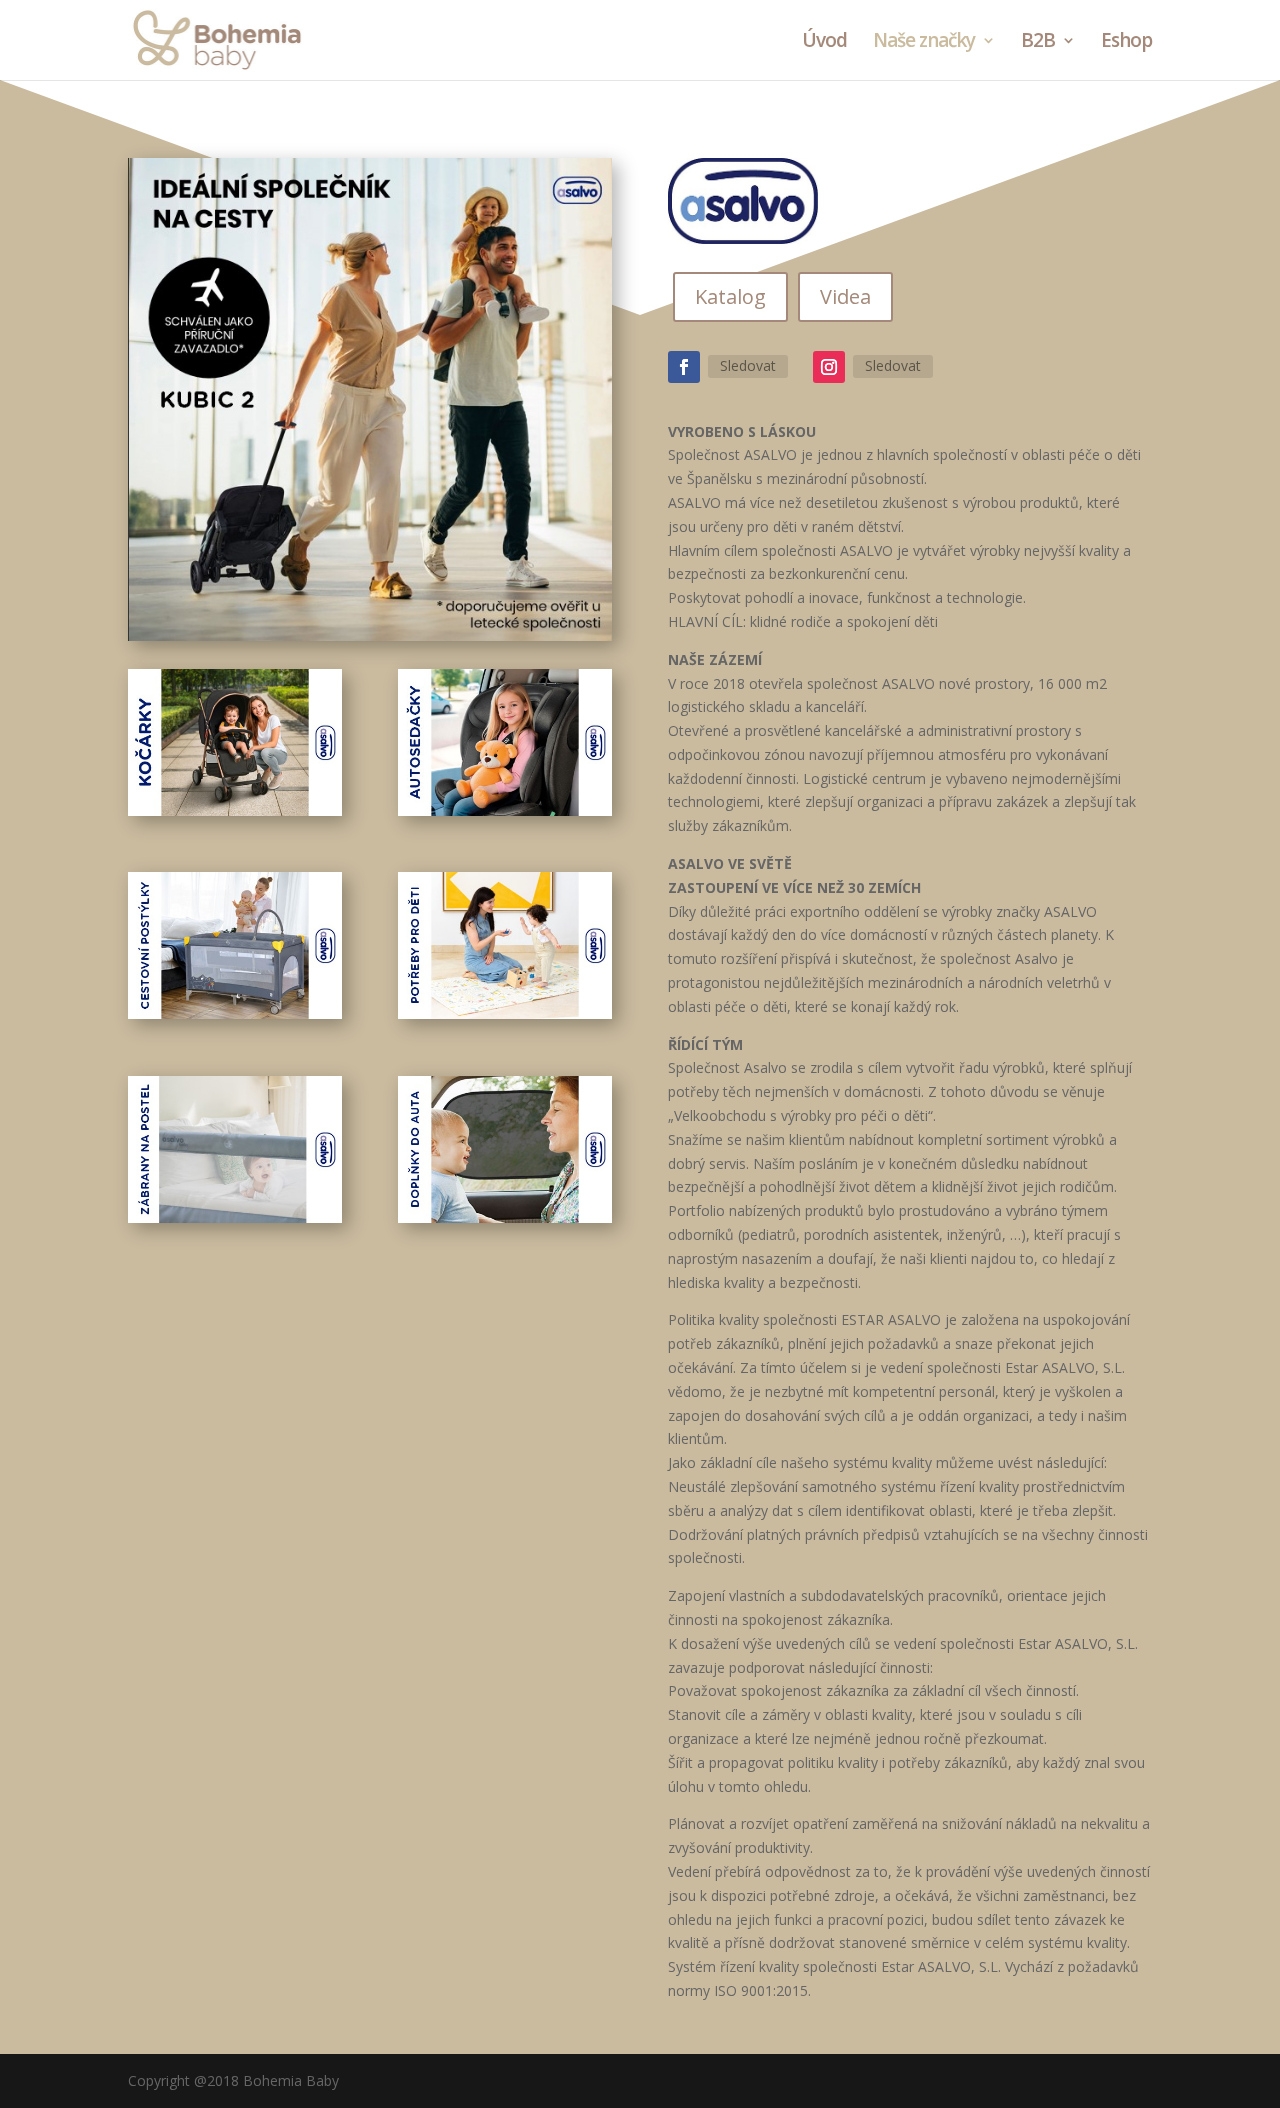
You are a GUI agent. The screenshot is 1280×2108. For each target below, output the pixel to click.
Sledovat (748, 365)
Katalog (730, 296)
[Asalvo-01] (235, 810)
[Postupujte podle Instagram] (829, 367)
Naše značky (924, 43)
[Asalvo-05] (235, 1217)
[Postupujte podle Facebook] (684, 367)
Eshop (1126, 43)
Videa (845, 296)
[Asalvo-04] (505, 1013)
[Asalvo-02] (505, 810)
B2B (1038, 43)
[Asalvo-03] (235, 1013)
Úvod (824, 43)
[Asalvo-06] (505, 1217)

#### WHAT THE TASK REQUIRES
Hand back all the entries exactly, leaving out the pictures.

#### WRITTEN SOLUTION
You are a GUI agent. The screenshot is 1280×2108. For each target below, output the pixel to click.
Sledovat (748, 365)
Katalog (730, 296)
[Asalvo-01] (235, 810)
[Postupujte podle Instagram] (829, 367)
Naše značky (924, 43)
[Asalvo-05] (235, 1217)
[Postupujte podle Facebook] (684, 367)
Eshop (1126, 43)
Videa (845, 296)
[Asalvo-04] (505, 1013)
[Asalvo-02] (505, 810)
B2B (1038, 43)
[Asalvo-03] (235, 1013)
Úvod (824, 43)
[Asalvo-06] (505, 1217)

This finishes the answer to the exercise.